I'm in that same boat...



Funny. I just disabled my account this week and don't have plans to go back. Facebook never made much of an impact on my life and I've finally decided the loss of privacy is no longer worth staying on.

Edit: Now after having read the post I realize it is sarcastic. So maybe I'm not so different after all.


I found out my blatantly fake account was disabled this week, after more than a year of using it. Oh well, (almost) nothing of value was lost. Wondering if I can make a new one (also fake, of course) with the same email.. probably not I'd guess.


I tried this too, but got pulled back from all the websites and apps that need Facebook logins.


Interesting. I have a fake Facebook account, but I never like or recommend anything using any of the Facebook tools on every website these days. I've bee using the same account for years and all the information is completely inaccurate.

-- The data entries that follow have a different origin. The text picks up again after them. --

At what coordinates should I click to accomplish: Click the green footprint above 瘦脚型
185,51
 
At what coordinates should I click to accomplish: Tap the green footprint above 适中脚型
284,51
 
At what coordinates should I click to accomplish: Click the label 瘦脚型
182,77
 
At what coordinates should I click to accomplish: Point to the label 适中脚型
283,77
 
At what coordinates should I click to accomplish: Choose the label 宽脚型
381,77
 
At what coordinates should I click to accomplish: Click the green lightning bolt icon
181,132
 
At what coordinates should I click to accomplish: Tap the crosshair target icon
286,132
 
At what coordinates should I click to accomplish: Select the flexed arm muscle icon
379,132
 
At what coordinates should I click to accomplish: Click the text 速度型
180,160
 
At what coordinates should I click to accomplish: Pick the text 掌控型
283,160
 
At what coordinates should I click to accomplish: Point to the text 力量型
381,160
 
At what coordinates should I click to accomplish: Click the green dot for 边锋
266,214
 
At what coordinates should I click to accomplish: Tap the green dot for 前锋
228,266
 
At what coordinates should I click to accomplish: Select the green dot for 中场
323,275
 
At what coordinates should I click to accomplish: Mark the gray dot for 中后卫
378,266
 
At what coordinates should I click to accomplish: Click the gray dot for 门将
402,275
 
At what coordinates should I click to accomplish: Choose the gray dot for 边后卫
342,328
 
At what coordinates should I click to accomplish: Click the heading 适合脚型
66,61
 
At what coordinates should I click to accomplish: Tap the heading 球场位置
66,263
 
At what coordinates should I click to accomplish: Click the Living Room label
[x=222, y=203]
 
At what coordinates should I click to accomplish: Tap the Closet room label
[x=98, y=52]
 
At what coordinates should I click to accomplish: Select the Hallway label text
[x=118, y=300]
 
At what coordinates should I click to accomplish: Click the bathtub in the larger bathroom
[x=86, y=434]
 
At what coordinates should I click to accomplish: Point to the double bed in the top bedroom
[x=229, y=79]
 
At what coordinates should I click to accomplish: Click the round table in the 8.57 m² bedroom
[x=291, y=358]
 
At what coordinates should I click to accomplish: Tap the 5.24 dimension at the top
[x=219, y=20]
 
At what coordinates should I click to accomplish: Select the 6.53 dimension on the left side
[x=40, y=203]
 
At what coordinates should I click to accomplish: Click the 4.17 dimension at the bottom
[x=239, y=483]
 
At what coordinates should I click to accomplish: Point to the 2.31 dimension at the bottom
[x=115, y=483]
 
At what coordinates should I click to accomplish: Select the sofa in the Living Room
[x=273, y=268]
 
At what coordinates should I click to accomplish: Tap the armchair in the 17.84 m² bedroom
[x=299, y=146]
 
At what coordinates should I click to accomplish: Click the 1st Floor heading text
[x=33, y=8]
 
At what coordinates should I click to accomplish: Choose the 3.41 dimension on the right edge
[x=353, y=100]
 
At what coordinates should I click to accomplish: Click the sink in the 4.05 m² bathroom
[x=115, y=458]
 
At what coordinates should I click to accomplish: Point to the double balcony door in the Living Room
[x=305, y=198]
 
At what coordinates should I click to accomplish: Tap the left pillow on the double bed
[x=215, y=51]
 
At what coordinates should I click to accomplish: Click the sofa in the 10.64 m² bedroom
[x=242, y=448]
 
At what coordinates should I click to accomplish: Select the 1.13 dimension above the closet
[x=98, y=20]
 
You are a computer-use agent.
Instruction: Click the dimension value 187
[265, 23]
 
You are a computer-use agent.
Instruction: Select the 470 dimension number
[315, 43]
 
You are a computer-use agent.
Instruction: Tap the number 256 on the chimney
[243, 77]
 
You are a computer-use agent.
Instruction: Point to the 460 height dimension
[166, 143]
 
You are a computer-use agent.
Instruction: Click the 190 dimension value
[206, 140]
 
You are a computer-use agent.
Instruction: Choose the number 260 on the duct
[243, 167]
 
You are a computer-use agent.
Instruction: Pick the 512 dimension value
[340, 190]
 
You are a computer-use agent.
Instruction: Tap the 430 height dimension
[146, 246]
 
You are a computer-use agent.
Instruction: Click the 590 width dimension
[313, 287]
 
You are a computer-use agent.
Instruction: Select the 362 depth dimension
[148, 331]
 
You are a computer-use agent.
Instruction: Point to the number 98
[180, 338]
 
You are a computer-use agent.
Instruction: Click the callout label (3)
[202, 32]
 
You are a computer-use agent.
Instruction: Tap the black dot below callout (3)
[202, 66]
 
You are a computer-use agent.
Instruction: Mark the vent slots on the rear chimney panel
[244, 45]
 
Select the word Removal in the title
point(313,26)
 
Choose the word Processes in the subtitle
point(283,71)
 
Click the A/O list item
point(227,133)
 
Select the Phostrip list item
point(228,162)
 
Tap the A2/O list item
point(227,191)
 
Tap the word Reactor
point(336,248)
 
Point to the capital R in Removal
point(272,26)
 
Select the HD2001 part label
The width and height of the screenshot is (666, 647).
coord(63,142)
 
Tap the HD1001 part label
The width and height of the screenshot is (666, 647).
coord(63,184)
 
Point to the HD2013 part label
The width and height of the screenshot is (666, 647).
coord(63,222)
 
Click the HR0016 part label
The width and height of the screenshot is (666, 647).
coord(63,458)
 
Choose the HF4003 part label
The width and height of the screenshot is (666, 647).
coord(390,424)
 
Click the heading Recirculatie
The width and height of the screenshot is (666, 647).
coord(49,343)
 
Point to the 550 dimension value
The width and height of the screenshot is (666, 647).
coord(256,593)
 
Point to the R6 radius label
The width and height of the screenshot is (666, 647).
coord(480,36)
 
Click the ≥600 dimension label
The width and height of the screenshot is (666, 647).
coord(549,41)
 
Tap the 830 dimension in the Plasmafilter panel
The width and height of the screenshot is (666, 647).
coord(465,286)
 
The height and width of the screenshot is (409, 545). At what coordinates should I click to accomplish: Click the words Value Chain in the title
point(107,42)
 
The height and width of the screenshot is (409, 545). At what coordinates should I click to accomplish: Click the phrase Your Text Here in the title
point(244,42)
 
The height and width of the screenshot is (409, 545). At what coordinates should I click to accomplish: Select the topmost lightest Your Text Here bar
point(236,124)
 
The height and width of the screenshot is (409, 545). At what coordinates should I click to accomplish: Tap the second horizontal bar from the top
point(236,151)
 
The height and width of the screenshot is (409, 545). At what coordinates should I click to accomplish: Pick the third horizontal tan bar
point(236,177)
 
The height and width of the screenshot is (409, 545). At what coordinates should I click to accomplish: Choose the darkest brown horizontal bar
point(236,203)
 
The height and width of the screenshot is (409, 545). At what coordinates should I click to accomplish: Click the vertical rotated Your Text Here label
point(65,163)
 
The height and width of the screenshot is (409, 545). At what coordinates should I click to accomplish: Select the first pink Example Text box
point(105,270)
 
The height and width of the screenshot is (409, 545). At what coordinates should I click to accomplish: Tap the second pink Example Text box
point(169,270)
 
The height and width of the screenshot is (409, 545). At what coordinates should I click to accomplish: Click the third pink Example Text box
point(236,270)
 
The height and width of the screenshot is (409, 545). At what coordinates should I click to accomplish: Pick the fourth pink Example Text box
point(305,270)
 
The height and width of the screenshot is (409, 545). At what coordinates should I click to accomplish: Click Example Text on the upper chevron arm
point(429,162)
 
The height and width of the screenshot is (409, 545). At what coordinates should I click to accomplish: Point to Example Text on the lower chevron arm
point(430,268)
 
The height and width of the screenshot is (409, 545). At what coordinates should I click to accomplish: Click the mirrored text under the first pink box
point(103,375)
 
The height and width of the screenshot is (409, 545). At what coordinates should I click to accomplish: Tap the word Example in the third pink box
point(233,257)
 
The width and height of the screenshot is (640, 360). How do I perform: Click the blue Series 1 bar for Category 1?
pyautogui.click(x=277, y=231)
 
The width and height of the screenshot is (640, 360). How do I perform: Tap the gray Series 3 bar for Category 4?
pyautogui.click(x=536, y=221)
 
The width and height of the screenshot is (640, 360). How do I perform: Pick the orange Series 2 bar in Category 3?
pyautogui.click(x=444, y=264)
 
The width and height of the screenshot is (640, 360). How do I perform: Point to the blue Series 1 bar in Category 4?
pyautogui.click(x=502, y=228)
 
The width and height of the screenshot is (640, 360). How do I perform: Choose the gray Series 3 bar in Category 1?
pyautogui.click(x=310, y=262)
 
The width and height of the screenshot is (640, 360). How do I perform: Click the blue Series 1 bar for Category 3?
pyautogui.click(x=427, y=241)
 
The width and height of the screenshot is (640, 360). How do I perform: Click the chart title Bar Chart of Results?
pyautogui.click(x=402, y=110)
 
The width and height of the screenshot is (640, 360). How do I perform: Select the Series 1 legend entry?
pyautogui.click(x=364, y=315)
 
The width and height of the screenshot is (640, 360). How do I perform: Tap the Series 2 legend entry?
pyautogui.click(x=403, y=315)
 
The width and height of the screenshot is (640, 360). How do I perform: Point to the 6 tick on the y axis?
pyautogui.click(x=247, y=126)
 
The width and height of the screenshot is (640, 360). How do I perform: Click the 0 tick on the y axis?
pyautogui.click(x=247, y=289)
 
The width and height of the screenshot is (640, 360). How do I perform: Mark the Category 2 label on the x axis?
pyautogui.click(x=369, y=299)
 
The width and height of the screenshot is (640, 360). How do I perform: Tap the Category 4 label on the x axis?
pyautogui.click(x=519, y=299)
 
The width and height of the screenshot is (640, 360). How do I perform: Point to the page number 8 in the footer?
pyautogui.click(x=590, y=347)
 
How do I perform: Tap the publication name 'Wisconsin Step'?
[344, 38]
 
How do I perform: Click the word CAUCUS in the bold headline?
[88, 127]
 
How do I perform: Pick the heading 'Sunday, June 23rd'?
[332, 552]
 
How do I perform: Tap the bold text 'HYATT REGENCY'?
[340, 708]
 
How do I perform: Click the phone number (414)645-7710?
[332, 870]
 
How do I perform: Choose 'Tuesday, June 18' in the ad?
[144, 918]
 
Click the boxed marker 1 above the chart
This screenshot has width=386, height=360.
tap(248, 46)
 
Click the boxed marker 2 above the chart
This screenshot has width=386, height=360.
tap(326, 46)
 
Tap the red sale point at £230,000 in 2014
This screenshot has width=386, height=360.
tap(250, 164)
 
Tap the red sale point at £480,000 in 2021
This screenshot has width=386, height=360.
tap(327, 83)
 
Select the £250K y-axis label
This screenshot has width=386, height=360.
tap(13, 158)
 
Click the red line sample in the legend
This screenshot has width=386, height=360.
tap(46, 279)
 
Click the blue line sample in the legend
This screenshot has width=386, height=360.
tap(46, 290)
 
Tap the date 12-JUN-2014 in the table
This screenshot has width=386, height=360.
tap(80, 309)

I'm wondering how much longer I can go before I get cut off.


...more so for the people who collect user's personal data. Funny, I haven't had that many telemarkerters since FB. Yes, we are all that much more connected (whatever that means; I don't use FB at all so I wouldn't know), but there must be a better way than to dump our personal lives into servers 'out there'. I hope 'profoundly changed' means that it has taught some of us to think twice before we give out our personal data. Startups around FB have benefited from its existence, so I should balance my comments with some positives. A debatable issue that will surely continue...


I have no problem with Facebook or how they monetize their business but I know the average user aren't aware of it and they should be.

What I also I hope is that algorithms get better so it can know how a photo, video or post should be shared so the user won't have to think about it.


Prediction: Lyons will soon start a "Fake Mark" account.


The best way to deal with this new 'release' is to just ignore it. Can't believe the amount of attention this has garnered. We all need to wake up.


Is this funny? Seems a bit pointless to me, but maybe no more so than any of the other schlock people are writing about FB these days.


Yes, it is. The blog seems to be The Onion of the tech world.


You are discrediting The Onion. They have eerily posted articles that have later come to fruition.


It's by the guy who used to do the Fake Steve Jobs.


and that url is huge


"Facebook helps you connect and share with the people in your life."

No thanks.


Even though sarcastic and well-played this is just more hype. It should not be encouraged.


If this keeps happening, you'll start asking someone about their early life and they'll just suggest you add them on Facebook and read about it yourself.

I had a similar experience talking to a friend who had just started blogging. We hit a discussion point he had apparently already covered and if I just read it instead of talking...

Facebook should just be there to remind you of people's birthdays, but it doesn't really do that very well either.


is this guy tripping or what? facebook extended a few features (eg. not just liking, but reading and eating and whatever) and introduced timeline, which is gonna be quite creepy for all those very active facebookers out there. seriously, what's the big deal?


If I'm not mistaken, the linked article employs the rhetorical device known as sarcasm.

The point being that Timeline is not, in fact, a world-changing feature.


dang, you're right


Did you even read the whole article? It has a sarcastic tone.


And fairly well done, as the first few paragraphs have you thinking he's being straight.


"All of life has been utterly, profoundly changed thanks to Facebook..."

Ummmm...not mine. I use it sometimes but total posts under a dozen. Google knows way more than FB about me but that's changing little by little.